■ Short task:
Return every line of the items below that contains the string "pixels". Case counts.

■ Input records:
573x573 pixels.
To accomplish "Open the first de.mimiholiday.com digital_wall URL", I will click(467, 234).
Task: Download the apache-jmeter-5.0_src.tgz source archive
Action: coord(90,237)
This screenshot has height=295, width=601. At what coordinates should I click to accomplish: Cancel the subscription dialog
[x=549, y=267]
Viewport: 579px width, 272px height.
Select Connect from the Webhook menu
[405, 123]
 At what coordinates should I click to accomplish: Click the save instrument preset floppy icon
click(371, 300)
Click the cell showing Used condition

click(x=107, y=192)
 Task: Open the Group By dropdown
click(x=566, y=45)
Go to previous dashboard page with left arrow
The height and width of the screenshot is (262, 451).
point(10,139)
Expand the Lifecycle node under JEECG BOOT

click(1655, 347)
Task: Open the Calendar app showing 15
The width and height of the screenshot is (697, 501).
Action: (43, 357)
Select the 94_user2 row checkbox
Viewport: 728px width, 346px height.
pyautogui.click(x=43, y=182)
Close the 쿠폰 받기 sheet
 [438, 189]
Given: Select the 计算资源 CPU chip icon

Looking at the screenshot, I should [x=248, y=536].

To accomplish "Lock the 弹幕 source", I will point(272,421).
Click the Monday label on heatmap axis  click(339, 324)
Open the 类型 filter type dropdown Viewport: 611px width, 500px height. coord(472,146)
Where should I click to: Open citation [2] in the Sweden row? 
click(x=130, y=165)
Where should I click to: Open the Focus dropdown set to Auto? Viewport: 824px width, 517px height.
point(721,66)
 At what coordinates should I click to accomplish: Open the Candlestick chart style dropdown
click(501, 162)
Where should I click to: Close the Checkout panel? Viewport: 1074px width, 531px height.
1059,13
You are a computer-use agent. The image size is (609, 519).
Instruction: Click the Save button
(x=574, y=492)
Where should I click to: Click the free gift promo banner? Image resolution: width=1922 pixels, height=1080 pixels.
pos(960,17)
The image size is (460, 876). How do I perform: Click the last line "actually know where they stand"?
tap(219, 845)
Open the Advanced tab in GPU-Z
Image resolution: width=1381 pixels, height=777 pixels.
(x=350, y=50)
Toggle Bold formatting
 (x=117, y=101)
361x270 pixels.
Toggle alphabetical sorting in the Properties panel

■ Exercise solution:
573x573 pixels.
Where should I click to: Click the free gift promo banner? Image resolution: width=1922 pixels, height=1080 pixels.
Image resolution: width=1381 pixels, height=777 pixels.
361x270 pixels.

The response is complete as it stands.